But the (Arab) world remains silent.
gaza2

Day 3:
In our minute attempt to join the struggle, we organize and plan—we make all attempts to boycott McDonalds and Starbucks—maybe this time we can stick it to the Man. We paint our diverse faces with multicolored shades of makeup —

complementing the Palestinian flag of red, green and white. Maybe tonight will be the night that Their plight will be shining in the spotlight.

Wanting to stay warm in the negative 10-degree weather (and to demonstrate a symbolic motion of solidarity)–

We wrap our shivering necks with a “made in Taiwan” checkered-like kefiyah with utmost sincerity.

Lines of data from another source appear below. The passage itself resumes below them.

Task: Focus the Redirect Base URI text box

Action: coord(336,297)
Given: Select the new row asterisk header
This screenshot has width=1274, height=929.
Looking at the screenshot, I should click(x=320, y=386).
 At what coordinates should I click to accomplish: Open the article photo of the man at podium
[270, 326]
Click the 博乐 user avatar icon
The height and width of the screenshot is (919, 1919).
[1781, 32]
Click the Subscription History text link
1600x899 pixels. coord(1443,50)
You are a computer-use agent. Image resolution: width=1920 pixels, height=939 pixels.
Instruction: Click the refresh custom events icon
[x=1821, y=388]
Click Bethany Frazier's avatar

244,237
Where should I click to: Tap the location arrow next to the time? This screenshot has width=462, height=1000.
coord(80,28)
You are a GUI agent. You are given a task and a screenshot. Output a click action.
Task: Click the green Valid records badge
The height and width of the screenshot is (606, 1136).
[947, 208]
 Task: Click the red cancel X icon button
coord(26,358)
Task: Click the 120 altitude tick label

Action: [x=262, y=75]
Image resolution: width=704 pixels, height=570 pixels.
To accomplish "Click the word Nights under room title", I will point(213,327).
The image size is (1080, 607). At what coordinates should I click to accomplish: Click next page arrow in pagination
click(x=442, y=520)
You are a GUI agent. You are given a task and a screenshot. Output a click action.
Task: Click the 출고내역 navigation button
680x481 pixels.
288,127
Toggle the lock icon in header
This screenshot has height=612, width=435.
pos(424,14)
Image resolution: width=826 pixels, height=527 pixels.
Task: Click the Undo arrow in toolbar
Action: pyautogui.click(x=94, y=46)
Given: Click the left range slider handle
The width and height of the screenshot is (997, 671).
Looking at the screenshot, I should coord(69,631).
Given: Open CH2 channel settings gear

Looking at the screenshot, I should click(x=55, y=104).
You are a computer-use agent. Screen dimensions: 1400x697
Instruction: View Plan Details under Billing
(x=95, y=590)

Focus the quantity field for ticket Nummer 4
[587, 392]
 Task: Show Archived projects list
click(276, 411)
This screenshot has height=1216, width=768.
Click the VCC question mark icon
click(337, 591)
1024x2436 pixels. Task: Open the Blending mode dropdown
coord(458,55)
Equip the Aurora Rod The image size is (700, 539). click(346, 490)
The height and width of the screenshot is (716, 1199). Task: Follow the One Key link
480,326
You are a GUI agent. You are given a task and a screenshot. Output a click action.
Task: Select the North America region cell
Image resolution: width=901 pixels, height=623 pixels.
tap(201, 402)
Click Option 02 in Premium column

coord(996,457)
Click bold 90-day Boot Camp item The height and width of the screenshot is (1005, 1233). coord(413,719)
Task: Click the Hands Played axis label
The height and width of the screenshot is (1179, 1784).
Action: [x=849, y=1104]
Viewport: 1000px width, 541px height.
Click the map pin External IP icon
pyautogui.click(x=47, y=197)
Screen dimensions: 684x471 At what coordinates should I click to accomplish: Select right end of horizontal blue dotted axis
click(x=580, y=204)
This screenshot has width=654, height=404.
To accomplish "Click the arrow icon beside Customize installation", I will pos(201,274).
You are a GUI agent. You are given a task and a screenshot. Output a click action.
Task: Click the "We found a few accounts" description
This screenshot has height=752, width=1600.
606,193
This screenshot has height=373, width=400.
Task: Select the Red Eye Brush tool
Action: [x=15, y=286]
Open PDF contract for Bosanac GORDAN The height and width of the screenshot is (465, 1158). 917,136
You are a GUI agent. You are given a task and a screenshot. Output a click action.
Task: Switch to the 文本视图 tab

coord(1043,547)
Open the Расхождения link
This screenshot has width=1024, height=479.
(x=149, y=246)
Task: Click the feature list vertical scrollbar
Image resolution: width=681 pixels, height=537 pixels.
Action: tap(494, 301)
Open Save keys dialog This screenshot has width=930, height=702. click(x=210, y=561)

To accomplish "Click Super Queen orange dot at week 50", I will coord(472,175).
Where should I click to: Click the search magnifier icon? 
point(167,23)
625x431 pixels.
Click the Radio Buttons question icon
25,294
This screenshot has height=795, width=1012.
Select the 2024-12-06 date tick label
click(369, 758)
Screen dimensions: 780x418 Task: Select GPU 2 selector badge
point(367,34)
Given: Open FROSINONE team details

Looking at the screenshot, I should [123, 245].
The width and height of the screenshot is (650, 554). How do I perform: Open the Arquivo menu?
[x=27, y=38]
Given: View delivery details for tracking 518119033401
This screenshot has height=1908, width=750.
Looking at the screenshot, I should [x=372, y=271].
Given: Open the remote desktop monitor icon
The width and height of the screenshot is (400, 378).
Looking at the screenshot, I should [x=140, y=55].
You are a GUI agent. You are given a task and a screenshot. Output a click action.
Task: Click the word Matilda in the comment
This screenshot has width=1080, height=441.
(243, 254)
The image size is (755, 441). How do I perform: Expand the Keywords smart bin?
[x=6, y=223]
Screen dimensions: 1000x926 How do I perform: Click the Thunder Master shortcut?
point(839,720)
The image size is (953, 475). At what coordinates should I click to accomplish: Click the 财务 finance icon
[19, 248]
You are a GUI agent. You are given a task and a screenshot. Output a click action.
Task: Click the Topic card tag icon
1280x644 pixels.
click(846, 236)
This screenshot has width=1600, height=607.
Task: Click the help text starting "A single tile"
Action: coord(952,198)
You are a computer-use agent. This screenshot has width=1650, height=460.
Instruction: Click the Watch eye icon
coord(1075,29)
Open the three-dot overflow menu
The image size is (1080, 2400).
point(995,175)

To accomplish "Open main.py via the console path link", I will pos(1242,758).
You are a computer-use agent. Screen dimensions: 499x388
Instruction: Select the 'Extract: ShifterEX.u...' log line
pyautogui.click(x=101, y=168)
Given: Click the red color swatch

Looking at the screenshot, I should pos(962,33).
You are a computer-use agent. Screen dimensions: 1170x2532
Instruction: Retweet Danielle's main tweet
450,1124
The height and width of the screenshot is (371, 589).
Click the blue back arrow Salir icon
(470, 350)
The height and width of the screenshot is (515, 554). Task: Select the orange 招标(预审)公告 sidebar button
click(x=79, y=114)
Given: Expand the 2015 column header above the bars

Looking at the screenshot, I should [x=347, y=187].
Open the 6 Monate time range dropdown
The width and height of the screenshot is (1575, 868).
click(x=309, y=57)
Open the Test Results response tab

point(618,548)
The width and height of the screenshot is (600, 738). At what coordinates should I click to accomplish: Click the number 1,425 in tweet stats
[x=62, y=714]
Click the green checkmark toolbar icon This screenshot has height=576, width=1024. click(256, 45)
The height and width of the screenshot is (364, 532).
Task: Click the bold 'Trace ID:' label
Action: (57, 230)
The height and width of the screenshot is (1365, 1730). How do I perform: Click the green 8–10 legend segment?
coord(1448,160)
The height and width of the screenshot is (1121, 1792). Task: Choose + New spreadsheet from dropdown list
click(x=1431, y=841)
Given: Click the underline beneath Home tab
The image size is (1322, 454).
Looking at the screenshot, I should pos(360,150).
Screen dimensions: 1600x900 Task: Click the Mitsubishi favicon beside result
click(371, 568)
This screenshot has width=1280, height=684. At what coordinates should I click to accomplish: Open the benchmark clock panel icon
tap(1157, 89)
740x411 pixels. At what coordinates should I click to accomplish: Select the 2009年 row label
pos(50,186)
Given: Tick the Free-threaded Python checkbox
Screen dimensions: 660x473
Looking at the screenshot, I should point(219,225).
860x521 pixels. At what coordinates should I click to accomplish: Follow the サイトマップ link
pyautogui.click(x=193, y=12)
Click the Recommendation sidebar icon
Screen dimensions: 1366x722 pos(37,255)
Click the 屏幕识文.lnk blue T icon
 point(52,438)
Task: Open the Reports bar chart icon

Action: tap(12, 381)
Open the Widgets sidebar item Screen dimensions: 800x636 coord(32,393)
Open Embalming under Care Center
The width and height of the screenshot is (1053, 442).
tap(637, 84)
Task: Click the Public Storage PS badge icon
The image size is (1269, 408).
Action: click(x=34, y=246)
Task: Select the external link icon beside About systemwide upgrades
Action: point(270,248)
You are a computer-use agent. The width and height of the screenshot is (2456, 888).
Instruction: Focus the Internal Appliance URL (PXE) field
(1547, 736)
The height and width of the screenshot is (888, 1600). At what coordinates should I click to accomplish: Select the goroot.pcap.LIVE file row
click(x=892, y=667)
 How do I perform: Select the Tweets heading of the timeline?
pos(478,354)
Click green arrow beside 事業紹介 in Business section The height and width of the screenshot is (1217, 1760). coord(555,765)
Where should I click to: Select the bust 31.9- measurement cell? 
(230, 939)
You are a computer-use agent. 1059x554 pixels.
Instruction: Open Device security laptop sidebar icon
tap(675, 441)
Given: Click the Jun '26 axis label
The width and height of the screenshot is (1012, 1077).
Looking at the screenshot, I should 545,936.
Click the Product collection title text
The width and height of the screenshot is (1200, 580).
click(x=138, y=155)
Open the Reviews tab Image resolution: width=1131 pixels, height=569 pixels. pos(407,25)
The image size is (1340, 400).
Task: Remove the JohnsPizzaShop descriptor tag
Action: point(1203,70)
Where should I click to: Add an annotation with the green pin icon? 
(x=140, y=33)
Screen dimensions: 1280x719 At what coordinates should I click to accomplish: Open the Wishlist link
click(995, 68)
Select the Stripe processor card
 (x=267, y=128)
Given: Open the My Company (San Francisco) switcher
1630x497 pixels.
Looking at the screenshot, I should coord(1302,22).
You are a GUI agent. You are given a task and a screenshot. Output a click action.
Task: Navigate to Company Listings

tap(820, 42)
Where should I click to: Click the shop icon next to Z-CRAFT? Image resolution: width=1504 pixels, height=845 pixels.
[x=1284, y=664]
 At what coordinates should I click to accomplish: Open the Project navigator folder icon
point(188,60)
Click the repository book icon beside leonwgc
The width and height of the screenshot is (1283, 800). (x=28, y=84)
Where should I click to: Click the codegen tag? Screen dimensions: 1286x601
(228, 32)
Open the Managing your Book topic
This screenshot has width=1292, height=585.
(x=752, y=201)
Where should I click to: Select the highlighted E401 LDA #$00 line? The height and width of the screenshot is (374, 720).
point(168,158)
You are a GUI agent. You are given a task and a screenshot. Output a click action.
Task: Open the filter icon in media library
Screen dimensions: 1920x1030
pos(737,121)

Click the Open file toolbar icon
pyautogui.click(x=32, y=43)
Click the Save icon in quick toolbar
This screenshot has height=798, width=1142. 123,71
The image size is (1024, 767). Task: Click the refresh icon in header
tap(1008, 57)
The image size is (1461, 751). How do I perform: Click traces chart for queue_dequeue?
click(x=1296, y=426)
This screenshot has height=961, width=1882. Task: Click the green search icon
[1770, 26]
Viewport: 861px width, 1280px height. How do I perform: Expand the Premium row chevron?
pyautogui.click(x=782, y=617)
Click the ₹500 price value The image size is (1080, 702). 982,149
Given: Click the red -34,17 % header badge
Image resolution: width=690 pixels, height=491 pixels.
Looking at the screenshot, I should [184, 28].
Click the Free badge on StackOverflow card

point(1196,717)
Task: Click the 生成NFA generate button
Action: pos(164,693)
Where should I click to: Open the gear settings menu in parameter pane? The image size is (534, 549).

In unison we shout “no justice no peace”, from Los Angeles to D.C. – our shouts become a hum – ultimately a miniscule silent plea.

We march our privileged bodies down to the rallies and protests insisting that our subtle voices move our nonchalant and spineless Senators and House Members to act with some level of righteousness. But it seems the lobbyists have done their duties and our elected officials could care less.

gaza3

Day 4:
Cupping our hands closer to our ears, eyeing the white house– we hope for a statement of condemnation.

Yet all you hear is silence from our Administration. The land and people remain held under occupation.

Maybe they have the People—the Joe Sixpack — exactly where they want us. Like pawns in a game of chess, they leave us satisfied enough and content enough – so that a revolution is yet to be. So that even our screams become silent- and this continues the war between the Lexus and Olive Tree.

Checkmate.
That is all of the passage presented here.